A ratepayer would need to cast their minds back to the early 2000s for the proposed marriage of Albury and Wodonga as "One City", to recall an event that has galvanised the Wodonga community more than the proposal to build a Dan Murphy's on Junction Place land.
For 12 years, Wodonga Council embarked upon a bold and costly advocacy for the removal of the railway line from our CBD.
The rationale was to create a new city heart within its CBD. This land is now known as Junction Place.
Good work had been done. A master planning exercise led by Development Victoria was undertaken involving numerous parties including community reference groups, councillors, neighbouring property owners and the broader community.
This was a genuine, inclusive and robust engagement that helped inform the Junction Place master plan.
A month ago it was revealed a planning application with the consent of Development Victoria as the landowner, had been lodged with council for a Dan Murphy's.
The application was to replace a permit approved cinema development, which had failed to start.
A tsunami of ratepayer opposition to the Dan Murphy's proposal has emerged.
The proposal is a big miss on community expectations. It is contrary to the existing master plan and not what the community signed up for. Likewise, the proposal contradicts council's own CBD Revitalisation Plan and Municipal Health and Wellbeing Plan.
The community subsequently learnt that Development Victoria was lodging a new master plan with council.
In a further eye-popping revelation this week Development Victoria confirmed it had been working on a revised master plan with council and Junction Place developers for eight months.
Councillors have told community members they first saw the revised master plan only a fortnight ago.
Can the community assume it has been only council officers who have been working with Development Victoria and Junction Place developers?
Disturbingly, council's chief executive Mark Dixon told The Border Mail: "The new revised master plan is not required to come before council for determination". Decoded, that means it won't be referred to councillors for approval or rejection.
It is highly concerning that the community has no further input into decision making on land they spent 12 years advocating for.
This is not genuine consultation or engagement. Far from it.
Even more concerning is elected councillors also have been sidelined from having any meaningful input.
But there are many reasons councillors must have a role in strongly influencing the revised master plan.
They represent the people of Wodonga, their remit is strategy, risk management and reputational risk and on all three parameters the lights are flashing red.

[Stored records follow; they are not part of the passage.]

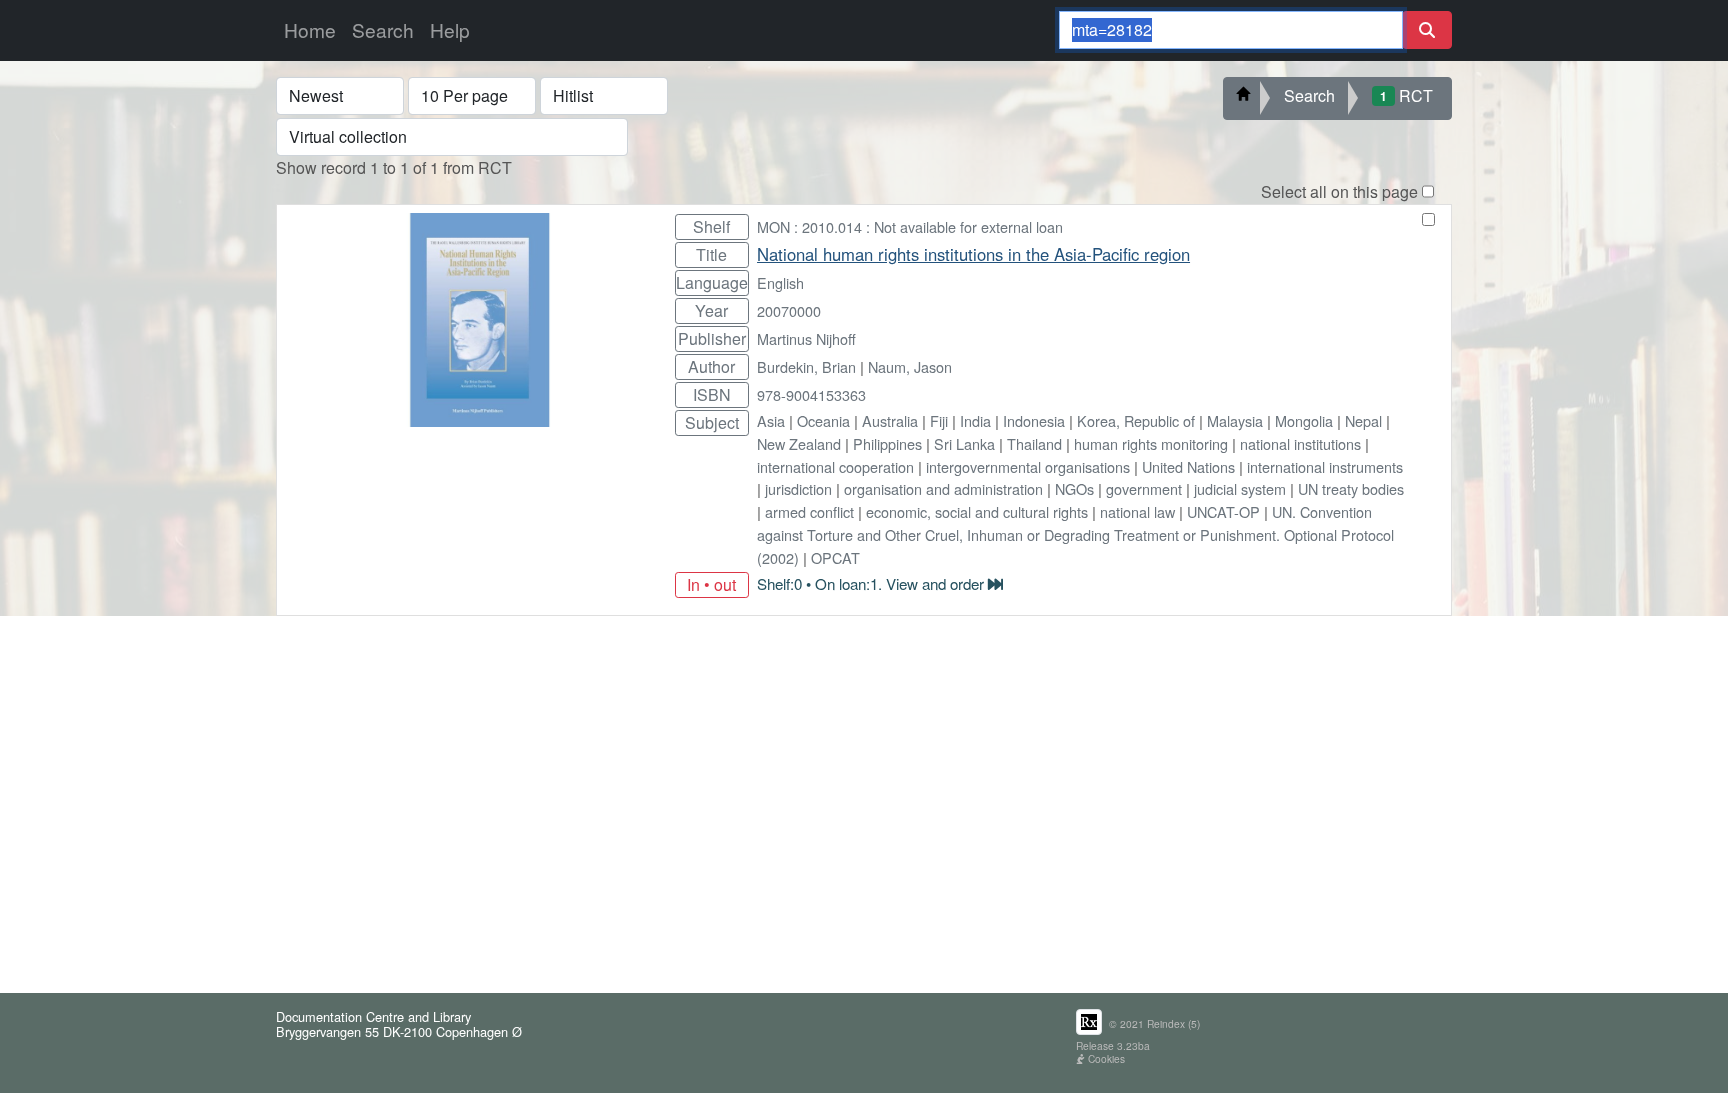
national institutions (1300, 443)
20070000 (789, 310)
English (780, 282)
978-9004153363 (811, 394)
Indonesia (1034, 420)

For councillors not to be part of decision making on an updated master plan for the most strategic parcel of land in Wodonga's CBD, is a diminution of their roles and an insult to the 18,000 ratepayers who elected them.
While it may be within the chief executive's delegated authority to be making a decision to approve or reject Development Victoria's new master plan, this is not an operational issue.
Even if it were operational, there are many precedents of issues of delegated authority being referred back to councillors when public interest is high.
Never since the proposal of the merger of the two cities has there been such objection from the Wodonga community to a proposal. A total of 2700 petitions and 120 written objections is proof of that.
This is an issue of great public interest, strategic implication, risk to the ongoing development of Junction Place and has potential for huge reputational damage to the council.
The community rightly has two questions to ask.
Firstly,why are councillors not insisting the master plan be decided by them?
Secondly, why is Mr Dixon not referring the issue back to councillors to represent the interest of ratepayers? This is best practice.
Wodonga is fortunate to have this great opportunity to build a new city heart.
Let's not snatch defeat from the jaws of victory.
The community has spoken, councillors have listened, now they must act.
Michael Gobel, former Wodonga Council director of investment attraction, is a company board director and regional economic development consultant.